Puis, les plombs ont sauté et j’ai perdu ta voix. Le monde plongé dans ton silence, et moi orpheline. On ne distinguait plus le relief de tes mots. On n’entendait plus que la friture sur la ligne. Vivre par talkie-walkie interposé, seule manière dont nous avons appris à nous aimer, le grésillement de la fréquence susurré comme un « je t’aime ». Depuis toujours, le talkie-walkie est brouillé, saboté, pipé. Depuis la France, la télévision se scandalisait des étincelles qui rythmaient le quotidien des villageois du cèdre, pris en tenaille entre les plaques tectoniques du pouvoir et des conflits. L’envolée médiatique imprégnait nos rétines d’enfant, tandis qu’on nous contait que, jadis, ils avaient rencontré le parfum de la paix. Bien qu’en ce temps, l’âge d’or tapissait le toit des maisons, je ne pouvais m’empêcher de voir les flammes lécher la lisière de nos jardins. Mais, de l’autre côté de la rive où j’ai grandi, l’espoir ne conquit pas les esprits. « Une bonne guerre, ça vous fera du bien ! » Je ne compte plus les fois où j’ai entendu cette ineptie écœurante de la bouche de certains n’ayant ni connu la guerre ni même vu leur pays se relever de la dernière.
Nous ne serons jamais conscients des réalités de la guerre sans les avoir traversées. Néanmoins, sous la dérision des maigres récits avec lesquels nous avons grandi, la déchirure – toujours fraîche – morcèle les générations. Confrontés à un monde vacillant qui souffle nos fondations, elles-mêmes traversées par les ondes de choc successives, nous soutenons les doux souvenirs d’enfant afin de mettre fin à ceux qui lacèrent les chairs et les esprits.

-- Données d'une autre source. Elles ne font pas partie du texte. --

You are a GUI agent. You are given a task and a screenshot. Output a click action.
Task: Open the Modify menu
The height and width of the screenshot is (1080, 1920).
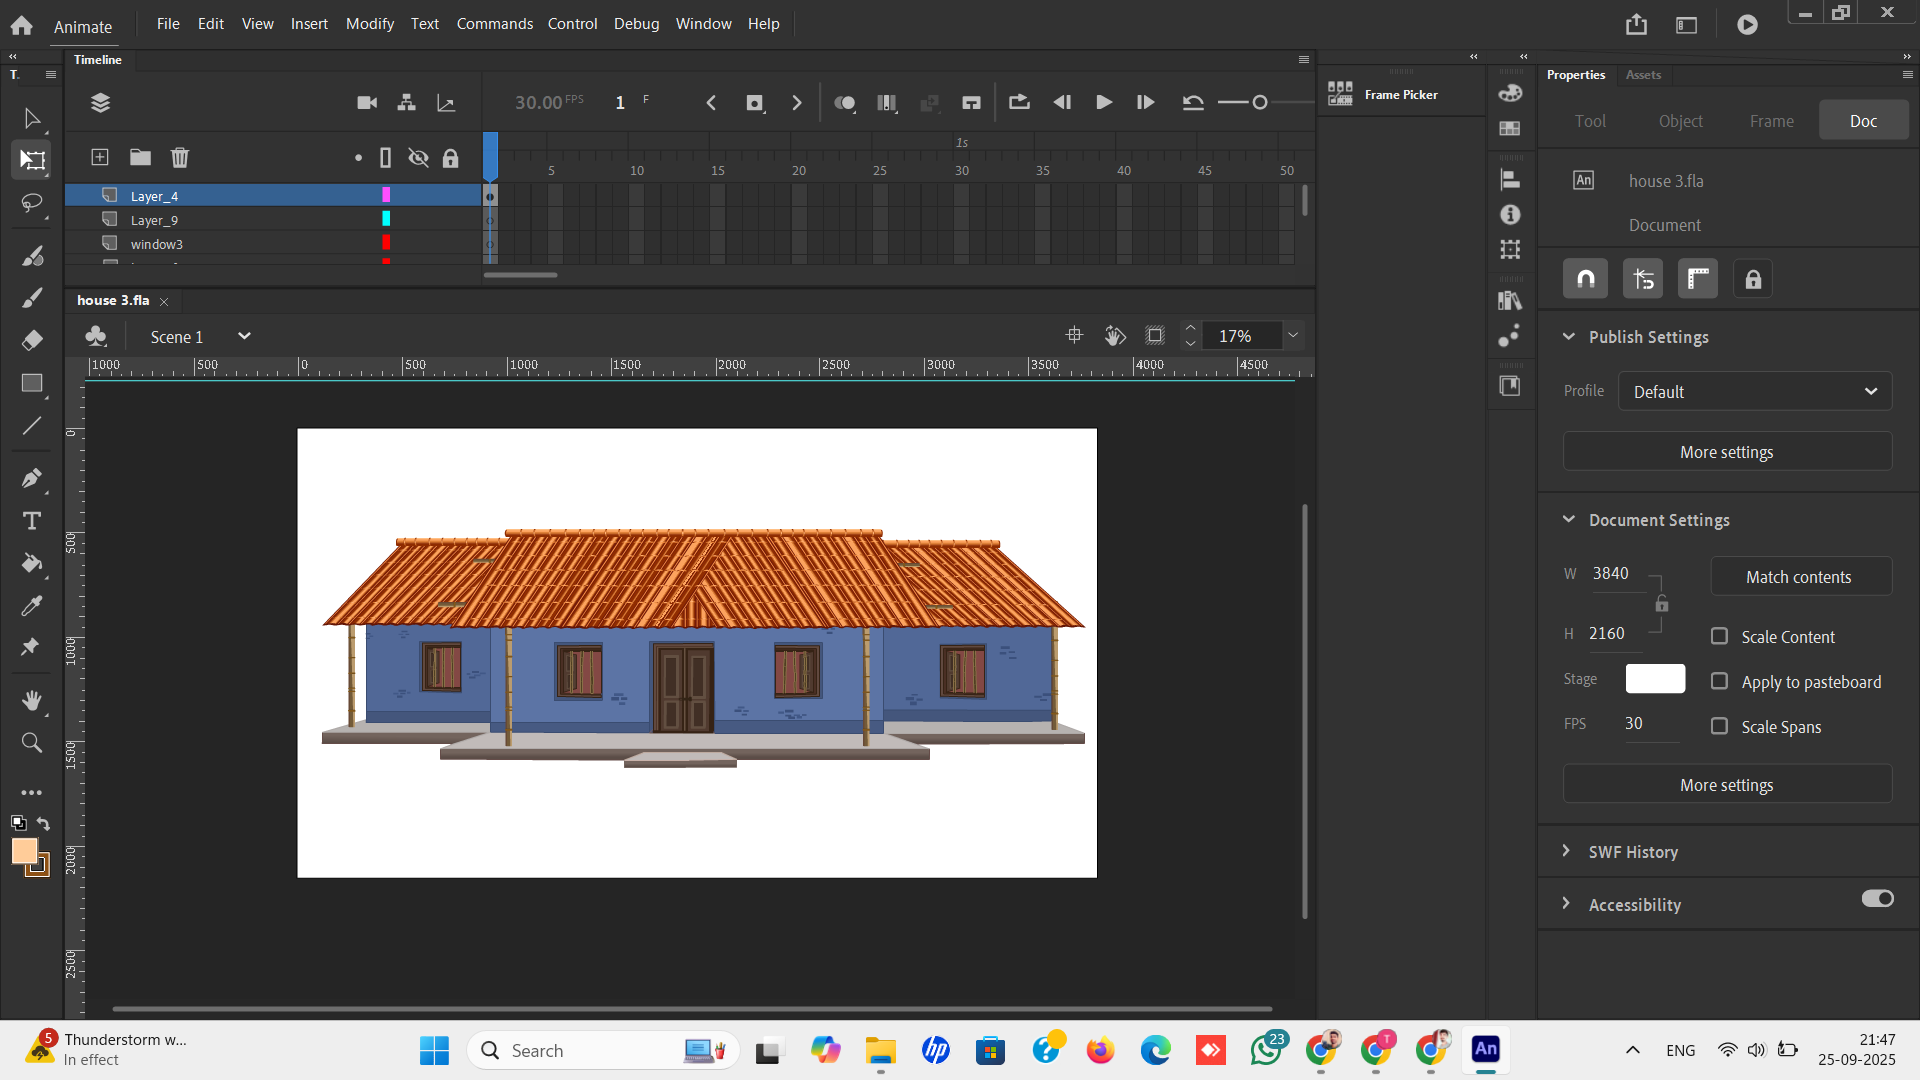(369, 24)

Aujourd’hui, j’ai peur. Terrifiée à l’idée de rentrer au pays avec déjà cette impression qu’il s’est évanoui avec nos souvenirs. Nous sommes sans doute ce peuple à part entière ayant grandi dans le Liban des souvenirs de nos parents. Expatriés, exilés, funambules de la diaspora, ce n’est pas un simple voyage que nous initions lorsque nous rentrons dans cette maison familiale, c’est un pèlerinage perpétuel vers celle qui nous a vu grandir de loin et qui nous a aimés de près. Aujourd’hui, la Batrounienne en moi porte un cœur perplexe, mes clichés de vacances épris d’une nostalgie anxieuse. Reine de la fête pour ses explorateurs, navire à la dérive pour ses matelots, la crainte embrume les esprits. Effrayés à l’idée de voir chavirer leur bastion phénicien, ils préservent l’espoir de le sauver du naufrage pour ne pas le rendre définitivement hostile à ses habitants de terre et de cœur.
* * *
Aujourd’hui, je fais le pari de l’avenir. Jamais je n’avais encore senti cette urgence au courage. Le premier éclat de résistance s’est éveillé lorsque j’annonçais qu’à l’université j’étudierai la civilisation arabe pour en faire ma spécialité. « Pas ici ! Pas au Liban ! » D’abord amusée par la proportion des réactions, j’ai réalisé que – à l’instar de mes pairs – je devais moi aussi m’exiler d’un pays dont j’avais à peine foulé le sol. Du haut de notre laboratoire, comme pour mieux s’allier entre savants fous, nous partageons la même mission : résoudre le mystère libanais. Le jour de mon oral du baccalauréat, j’observais les mêmes mines confuses et amusées de la part de mon jury lorsque je m’apprêtais à exposer ma plus grande énigme : est-il raisonnable d’espérer au progrès au cœur de la crise libanaise selon la théorie d’Emmanuel Kant ? Loin d’un discours politique dépassant toutes mes compétences, c’est le portrait d’une jeunesse résiliente et de parents angoissés à l’idée de ne leur léguer plus que les vestiges de leur doux pays qui ressortit avant tout de mes travaux. « L’obstacle au progrès est de le croire impossible », martèle Kant. Et pourtant, c’est avec la voix réconfortante et maternelle de Feyrouz à fond dans les oreilles que nous faisons le douloureux constat que rien ne change, que nous restons le prolongement de nos parents, partant la fleur au fusil dans les tranchées sans fin. Éreintés par les tribunes tragi-
comiques de la presse, nous devons rétablir l’onde du talkie pour que la tragédie demeure sur les planches des théâtres et non sur celles de l’épicier. C’est sur cette terre d’apparence hostile que les miracles, pourtant, se réalisent. Deux composantes inconnues s’unissent, fusionnent une fois la péninsule en vue, à l’unisson et à l’abri des canons.
Aujourd’hui, je fais le pari de l’avenir : rétablir la fréquence du talkie.